* Directions for this task: Can you edit the material below so that each "Identify the location of" becomes "Find the position of" and nothing else changes?

* Task input:
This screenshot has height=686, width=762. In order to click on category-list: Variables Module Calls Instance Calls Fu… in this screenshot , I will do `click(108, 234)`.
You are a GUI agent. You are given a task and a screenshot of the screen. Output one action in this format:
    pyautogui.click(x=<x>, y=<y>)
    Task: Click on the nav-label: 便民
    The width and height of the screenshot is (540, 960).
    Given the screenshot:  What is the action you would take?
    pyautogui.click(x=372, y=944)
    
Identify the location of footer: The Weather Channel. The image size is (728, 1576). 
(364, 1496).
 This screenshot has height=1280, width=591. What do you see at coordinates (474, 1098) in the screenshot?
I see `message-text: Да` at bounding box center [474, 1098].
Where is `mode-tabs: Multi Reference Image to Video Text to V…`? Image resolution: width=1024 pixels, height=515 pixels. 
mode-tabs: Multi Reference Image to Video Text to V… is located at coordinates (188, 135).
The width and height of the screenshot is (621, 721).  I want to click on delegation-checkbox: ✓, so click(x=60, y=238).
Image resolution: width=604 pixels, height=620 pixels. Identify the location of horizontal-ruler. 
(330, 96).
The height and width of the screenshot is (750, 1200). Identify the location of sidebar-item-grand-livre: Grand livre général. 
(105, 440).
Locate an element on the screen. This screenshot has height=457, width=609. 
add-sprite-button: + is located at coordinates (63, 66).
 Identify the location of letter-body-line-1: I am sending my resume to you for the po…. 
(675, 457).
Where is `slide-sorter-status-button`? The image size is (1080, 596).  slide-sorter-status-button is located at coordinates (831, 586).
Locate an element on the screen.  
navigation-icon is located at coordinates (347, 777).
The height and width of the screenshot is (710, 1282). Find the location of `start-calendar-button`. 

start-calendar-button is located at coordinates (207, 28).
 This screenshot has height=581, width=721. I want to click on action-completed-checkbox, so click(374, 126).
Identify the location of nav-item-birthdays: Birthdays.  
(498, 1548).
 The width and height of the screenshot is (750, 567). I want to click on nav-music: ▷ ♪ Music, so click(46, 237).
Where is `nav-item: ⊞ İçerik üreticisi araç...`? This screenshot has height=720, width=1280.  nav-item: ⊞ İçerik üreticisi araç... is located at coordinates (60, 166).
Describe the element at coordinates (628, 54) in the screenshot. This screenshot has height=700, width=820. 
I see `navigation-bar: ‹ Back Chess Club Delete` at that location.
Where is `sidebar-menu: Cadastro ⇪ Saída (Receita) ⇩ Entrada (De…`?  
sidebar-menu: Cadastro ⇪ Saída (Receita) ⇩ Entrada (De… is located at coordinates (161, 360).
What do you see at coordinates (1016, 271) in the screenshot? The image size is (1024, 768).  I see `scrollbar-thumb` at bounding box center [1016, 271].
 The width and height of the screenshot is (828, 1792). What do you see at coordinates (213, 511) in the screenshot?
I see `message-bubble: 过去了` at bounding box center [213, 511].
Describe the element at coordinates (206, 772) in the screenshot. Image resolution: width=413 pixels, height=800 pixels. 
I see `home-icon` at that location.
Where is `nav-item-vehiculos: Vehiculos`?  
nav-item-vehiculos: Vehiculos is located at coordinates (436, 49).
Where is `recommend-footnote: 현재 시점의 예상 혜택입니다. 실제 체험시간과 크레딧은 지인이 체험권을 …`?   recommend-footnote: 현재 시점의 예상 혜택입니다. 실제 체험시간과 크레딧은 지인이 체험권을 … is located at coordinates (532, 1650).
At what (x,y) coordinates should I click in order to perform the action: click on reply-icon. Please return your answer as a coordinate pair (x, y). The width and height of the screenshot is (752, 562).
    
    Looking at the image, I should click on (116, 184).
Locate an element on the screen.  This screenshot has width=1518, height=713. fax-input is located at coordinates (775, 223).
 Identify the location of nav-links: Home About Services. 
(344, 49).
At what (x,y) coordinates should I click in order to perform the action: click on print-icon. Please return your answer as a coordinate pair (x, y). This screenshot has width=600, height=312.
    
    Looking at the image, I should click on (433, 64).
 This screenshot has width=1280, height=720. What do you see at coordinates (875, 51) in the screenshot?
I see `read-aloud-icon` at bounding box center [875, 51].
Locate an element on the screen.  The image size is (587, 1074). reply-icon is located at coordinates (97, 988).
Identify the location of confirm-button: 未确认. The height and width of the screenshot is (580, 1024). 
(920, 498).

* Task answer:
This screenshot has height=686, width=762. In order to click on category-list: Variables Module Calls Instance Calls Fu… in this screenshot , I will do `click(108, 234)`.
You are a GUI agent. You are given a task and a screenshot of the screen. Output one action in this format:
    pyautogui.click(x=<x>, y=<y>)
    Task: Click on the nav-label: 便民
    The width and height of the screenshot is (540, 960).
    Given the screenshot:  What is the action you would take?
    pyautogui.click(x=372, y=944)
    
Find the position of footer: The Weather Channel. The image size is (728, 1576). 
(364, 1496).
 This screenshot has height=1280, width=591. What do you see at coordinates (474, 1098) in the screenshot?
I see `message-text: Да` at bounding box center [474, 1098].
Where is `mode-tabs: Multi Reference Image to Video Text to V…`? Image resolution: width=1024 pixels, height=515 pixels. 
mode-tabs: Multi Reference Image to Video Text to V… is located at coordinates (188, 135).
The width and height of the screenshot is (621, 721).  I want to click on delegation-checkbox: ✓, so click(x=60, y=238).
Image resolution: width=604 pixels, height=620 pixels. Find the position of horizontal-ruler. 
(330, 96).
The height and width of the screenshot is (750, 1200). Find the position of sidebar-item-grand-livre: Grand livre général. 
(105, 440).
Locate an element on the screen. This screenshot has height=457, width=609. 
add-sprite-button: + is located at coordinates (63, 66).
 Find the position of letter-body-line-1: I am sending my resume to you for the po…. 
(675, 457).
Where is `slide-sorter-status-button`? The image size is (1080, 596).  slide-sorter-status-button is located at coordinates (831, 586).
Locate an element on the screen.  
navigation-icon is located at coordinates (347, 777).
The height and width of the screenshot is (710, 1282). Find the location of `start-calendar-button`. 

start-calendar-button is located at coordinates (207, 28).
 This screenshot has height=581, width=721. I want to click on action-completed-checkbox, so click(374, 126).
Find the position of nav-item-birthdays: Birthdays.  
(498, 1548).
 The width and height of the screenshot is (750, 567). I want to click on nav-music: ▷ ♪ Music, so click(46, 237).
Where is `nav-item: ⊞ İçerik üreticisi araç...`? This screenshot has height=720, width=1280.  nav-item: ⊞ İçerik üreticisi araç... is located at coordinates (60, 166).
Describe the element at coordinates (628, 54) in the screenshot. This screenshot has height=700, width=820. 
I see `navigation-bar: ‹ Back Chess Club Delete` at that location.
Where is `sidebar-menu: Cadastro ⇪ Saída (Receita) ⇩ Entrada (De…`?  
sidebar-menu: Cadastro ⇪ Saída (Receita) ⇩ Entrada (De… is located at coordinates (161, 360).
What do you see at coordinates (1016, 271) in the screenshot? The image size is (1024, 768).  I see `scrollbar-thumb` at bounding box center [1016, 271].
 The width and height of the screenshot is (828, 1792). What do you see at coordinates (213, 511) in the screenshot?
I see `message-bubble: 过去了` at bounding box center [213, 511].
Describe the element at coordinates (206, 772) in the screenshot. Image resolution: width=413 pixels, height=800 pixels. 
I see `home-icon` at that location.
Where is `nav-item-vehiculos: Vehiculos`?  
nav-item-vehiculos: Vehiculos is located at coordinates (436, 49).
Where is `recommend-footnote: 현재 시점의 예상 혜택입니다. 실제 체험시간과 크레딧은 지인이 체험권을 …`?   recommend-footnote: 현재 시점의 예상 혜택입니다. 실제 체험시간과 크레딧은 지인이 체험권을 … is located at coordinates (532, 1650).
At what (x,y) coordinates should I click in order to perform the action: click on reply-icon. Please return your answer as a coordinate pair (x, y). The width and height of the screenshot is (752, 562).
    
    Looking at the image, I should click on (116, 184).
Locate an element on the screen.  This screenshot has width=1518, height=713. fax-input is located at coordinates (775, 223).
 Find the position of nav-links: Home About Services. 
(344, 49).
At what (x,y) coordinates should I click in order to perform the action: click on print-icon. Please return your answer as a coordinate pair (x, y). This screenshot has width=600, height=312.
    
    Looking at the image, I should click on (433, 64).
 This screenshot has width=1280, height=720. What do you see at coordinates (875, 51) in the screenshot?
I see `read-aloud-icon` at bounding box center [875, 51].
Locate an element on the screen.  The image size is (587, 1074). reply-icon is located at coordinates (97, 988).
Find the position of confirm-button: 未确认. The height and width of the screenshot is (580, 1024). 
(920, 498).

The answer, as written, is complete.